In the frigid waters off the coast of Northern California, beachgoers aren't dressed in bikinis ready to jump in the water. They're often fully clothed, and in the fall and winter may have heavy boots and coats on, Nicolini said. They stay on shore and may just walk near the water, especially when the surf looks calm — until a sneaker waves hits and suddenly they're up to their waist or chest and being pulled out to sea. All that clothing weighs people down, and in addition to fighting the surging waters, the victim is up against the cold, he added. Cold paralysis in the limbs can set in in minutes.
A rough wave might knock a wader over in San Diego, but the water there is much warmer. "It doesn't have the consequences," Nicolini told Live Science.
Steep beaches are also more likely to have this hazard than flatter ones, which can attenuate the incoming wave, and Northern California's shores are more likely to be steep.
"You have to have the whole package for it to be this dangerous phenomenon," Nicolini said.
Human behavior also plays a part in the hazard. When surf is rough, people instinctively stay farther away from the water, Nicolini said, but when it is gentle, they move closer in (Nicolini and his colleagues have interviewed those who have experienced near misses or have survived a sneaker wave about this over the last decade.). It is this calm that lulls people into a sense of security. "People always think that they're very safe and very far from the water's edge," Nicolini said.
But the sneaker waves can come after a relatively long period of quiet (anywhere from five to 20 minutes) — by that time, the unsuspecting person has his or her towel down and is reading a book or otherwise preoccupied. Then the quiet period ends and "the larger wave comes and catches them off guard," Nicolini said.
Some of these waves can wash more than 150 feet (45 meters) up the beach, he added. "If they're paying attention, they may have a chance" to outrun the wave, as some potential victims have, but usually they're not paying attention, Nicolini said.
Which means the threat doesn't come just from the water, but from the ignorance of those who visit the coast. "Clearly, education is a critical component of this," Nicolini said.
Respect the ocean
While general warnings to be wary while near the ocean have long been part of local lore, Nicolini wanted to be able to issue focused forecasts to make sure that beachgoers were paying attention when they really needed to.
"There are certain days when there is a much higher likelihood that waves can surprise people," he said.
These large waves seem to form due to a basic phenomenon that occurs with waves (whether of the ocean or sound variety). All waves have peaks and troughs — when waves encounter each other and a peak lines up with a trough, they cancel each other out, but when peaks combine, they are amplified to create a higher peak. [Album: Monster Waves]

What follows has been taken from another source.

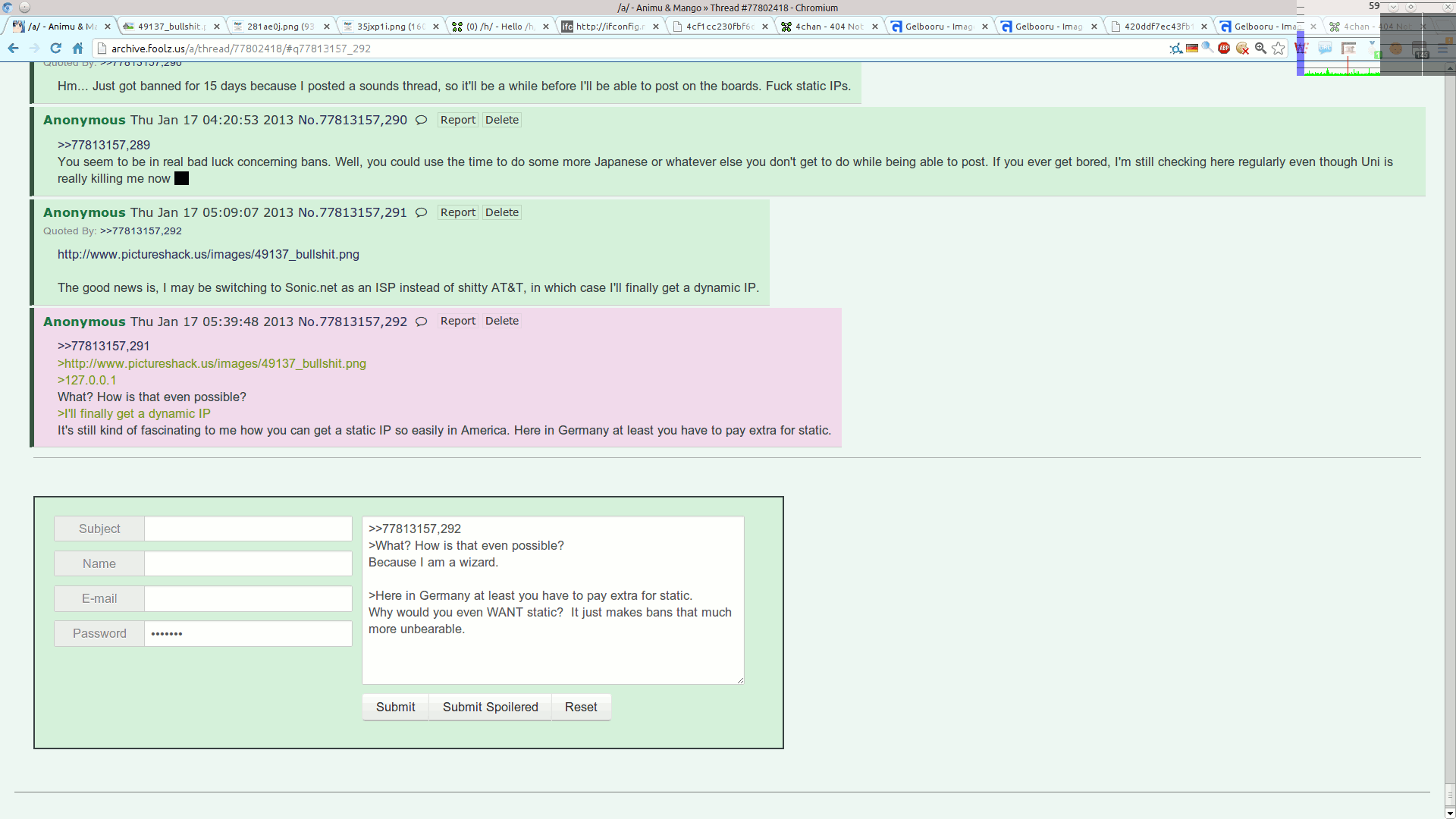Viewport: 1456px width, 819px height.
Task: Click reply bubble icon on post 77813157,290
Action: pyautogui.click(x=422, y=120)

Of course, both of these things happen in the ocean all the time, as well as combinations in between. Sneaker waves occur under very particular circumstances, when the peaks of waves of the same period combine. The period, or frequency, of a wave refers to the distance from peak to trough (or peak to peak).
Nicolini and an intern played around with modeling different waves and combinations and found what they think is happening when sneaker waves are created. Storms far out at sea churn up waves that travel across the vastness of the ocean, separating out into groups of long-period and short-period waves. (Nicolini likens it to runners separating out into groups after the start of a race, with faster runners in a pack out front and slower runners lumped together far behind.)
When the waves are reaching the coast of California "they can cancel each other out and stay like that for quite awhile," making the surf small and tricking people, before the wave phase changes and the peaks meet, causing that huge, surprise wave.
This gave Nicolini something to look for: a faraway storm churning up the ocean, combined with calm conditions at home (as a storm near the coast will generate its own wave and cause interference) seemed to be the perfect scenario.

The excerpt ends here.